Festival des Petites Eglises 2018: Feu d’artifice final à Arreau avec le Café de Maurizi

C’est devant un public enthousiaste et après 3 longs bis, que la saison 2018 du Festival s’est achevée mardi 21 août dans l’église paroissiale d’Arreau avec le sextuor: Café de Maurizi.

Ecoutez les premiers titres du concert :

Cette formation complète en sextuor réunit le célèbre Duo formé par Celine et Éric Lesage, 1er violon et piano, avec leur très jeune et déjà brillante fille Clarisse au violoncelle , Jean-Louis Ladagnous à la contrebasse, Jean-Philippe Battedou, 2ème violon, et la grande surprise pour notre public était la jeune cantatrice (mezzo soprano) Christelle Gouffé, un régal de charme et de fraîcheur, une voix d’un timbre délicieusement suave, pure et naturelle!
Le compositeur Eugène Oreste de Maurizi et son expérience unique ont été présentés par Mylène Dubiau (professeur de Musicologie, Université Toulouse II), car l’essentiel de ce programme original était en effet consacré à ce musicien qui a recueilli et transposé des mélodies populaires de Transylvanie, avec toutefois une exception pour Johann Strauss (La Chauve Souris) et Franz Lehar (l’Amour Tzigane).
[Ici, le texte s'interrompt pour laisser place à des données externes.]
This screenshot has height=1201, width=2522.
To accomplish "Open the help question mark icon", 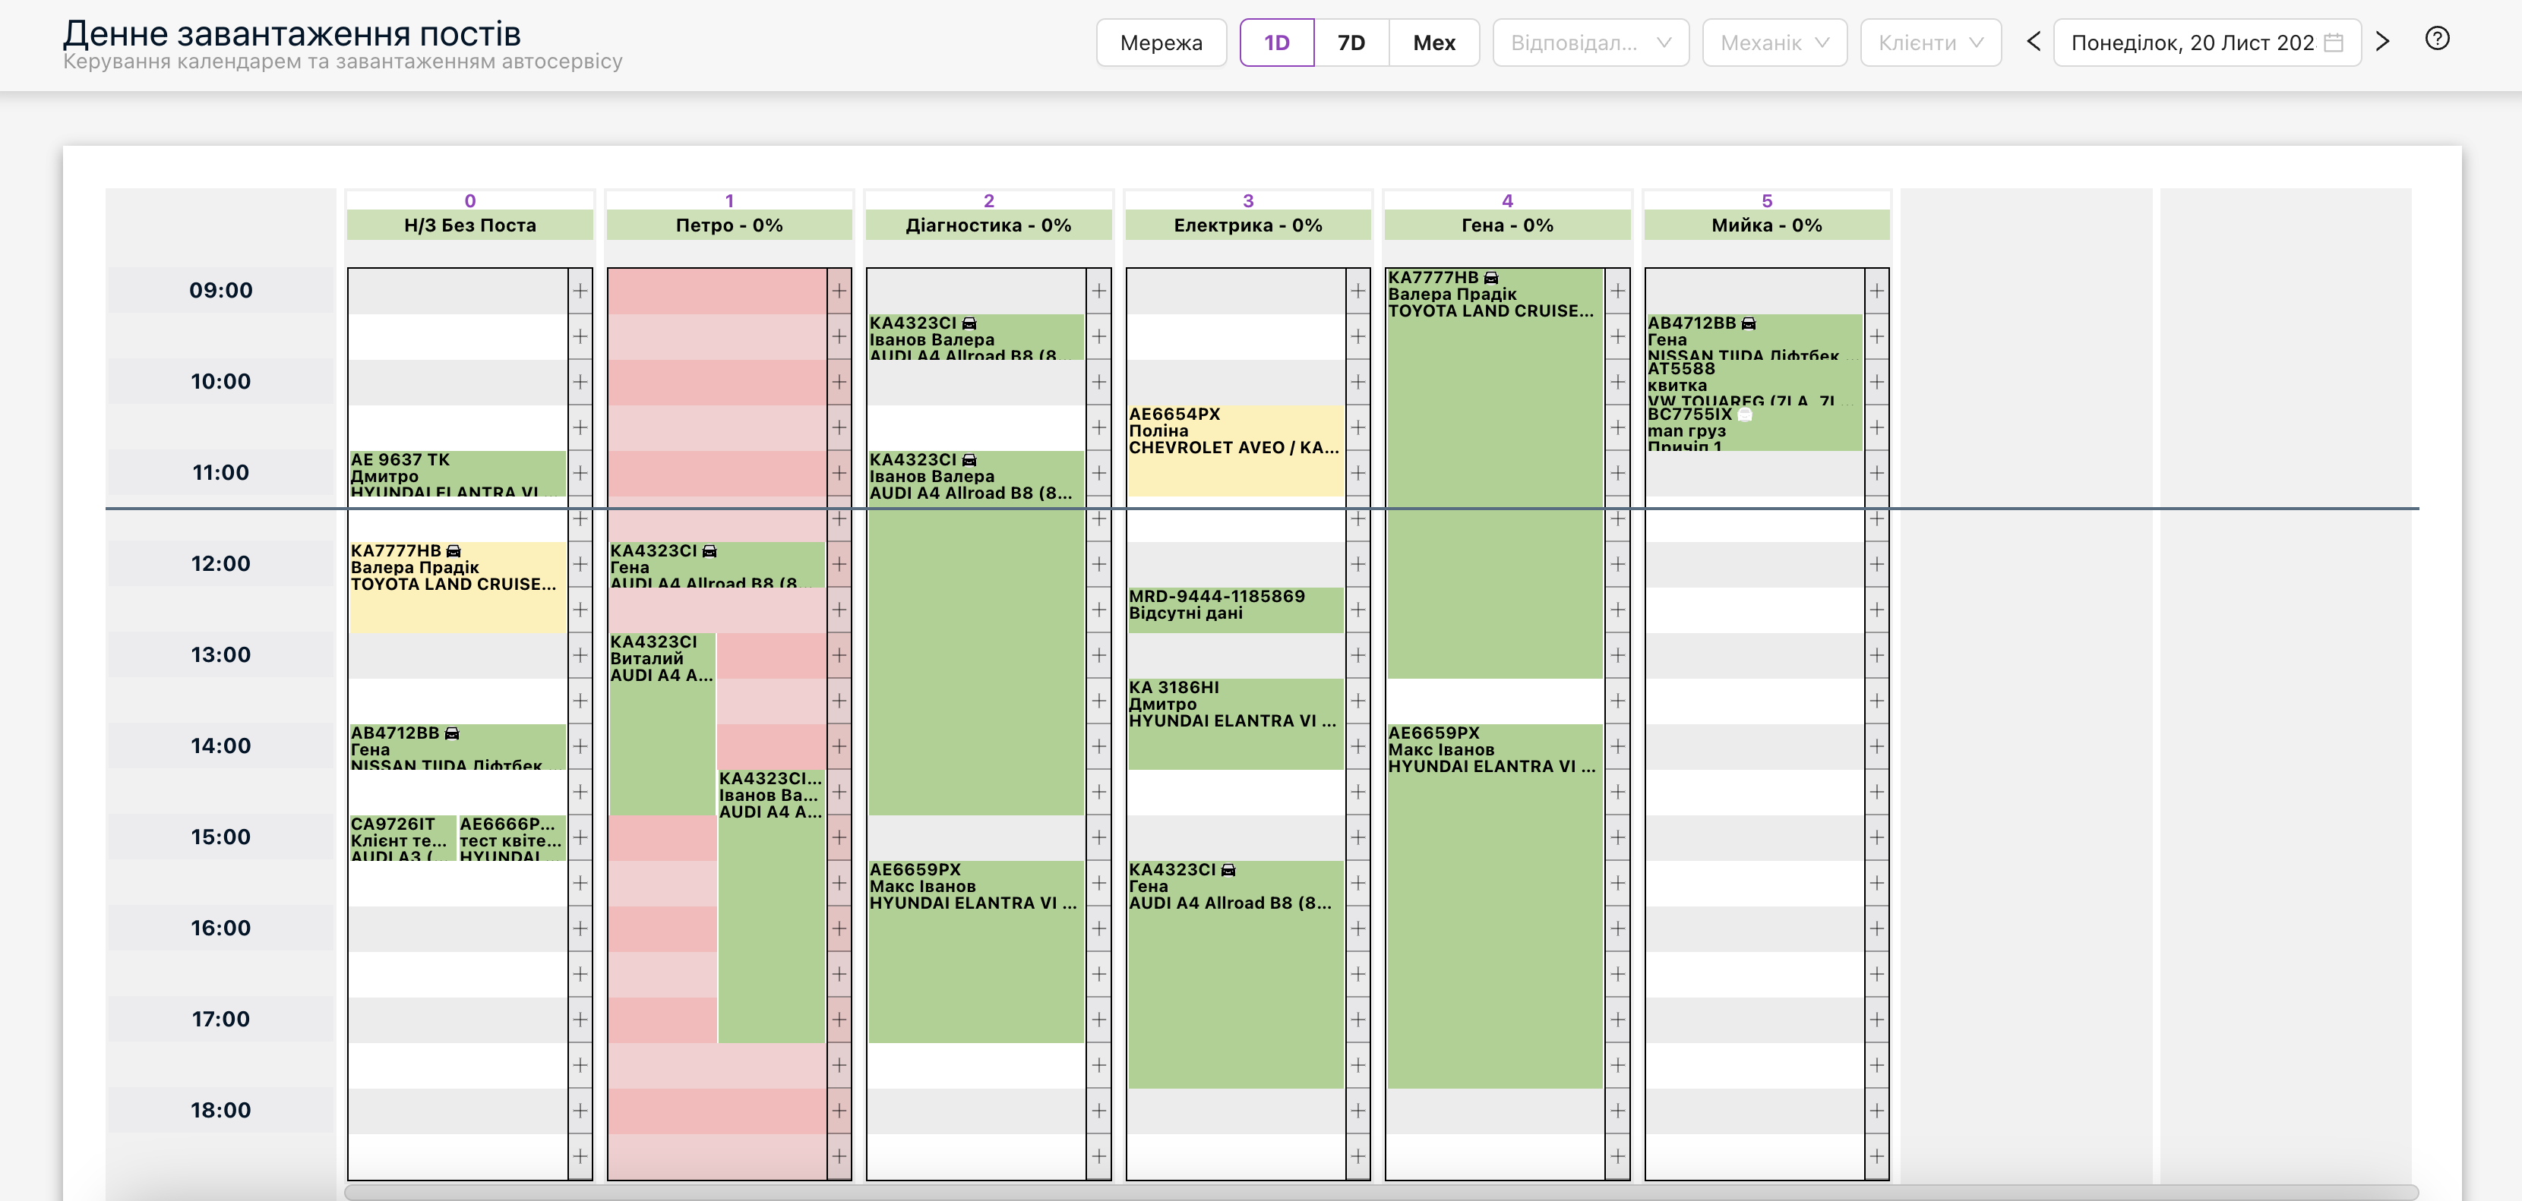I will click(x=2437, y=39).
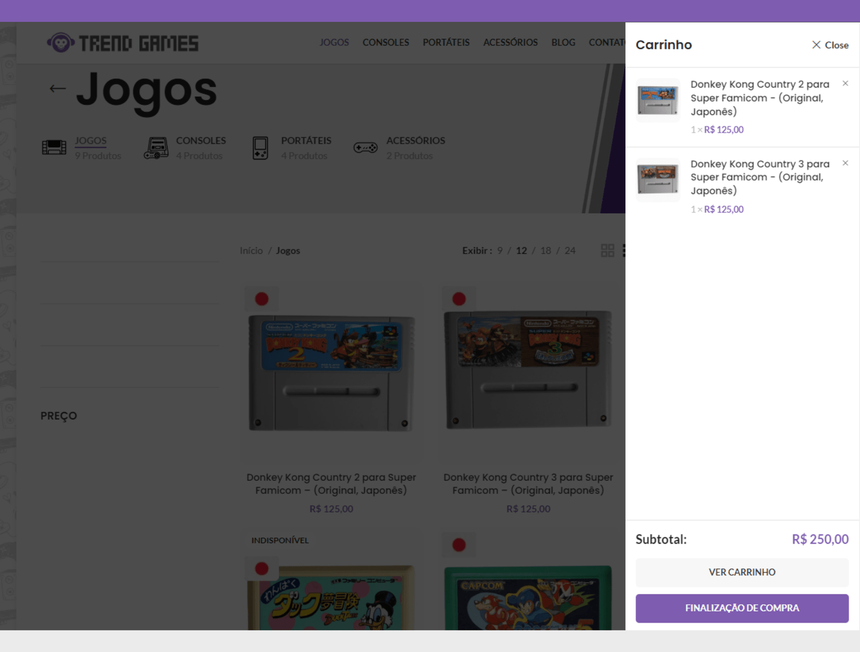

L’extrême virtuosité des musiciens n’avait d’égale que l’envol des notes aériennes de la chanteuse…tout cela pour nous transporter dans l’atmosphère joyeuse des Cafés de Vienne et de Budapest à la Belle Époque!!!

Visionnez quelques extraits du concert :

Rendez-vous en juillet 2019 pour une nouvelle aventure et un autre beau voyage…
Nous vous attendons aussi nombreux et nous espérons vous enchanter encore!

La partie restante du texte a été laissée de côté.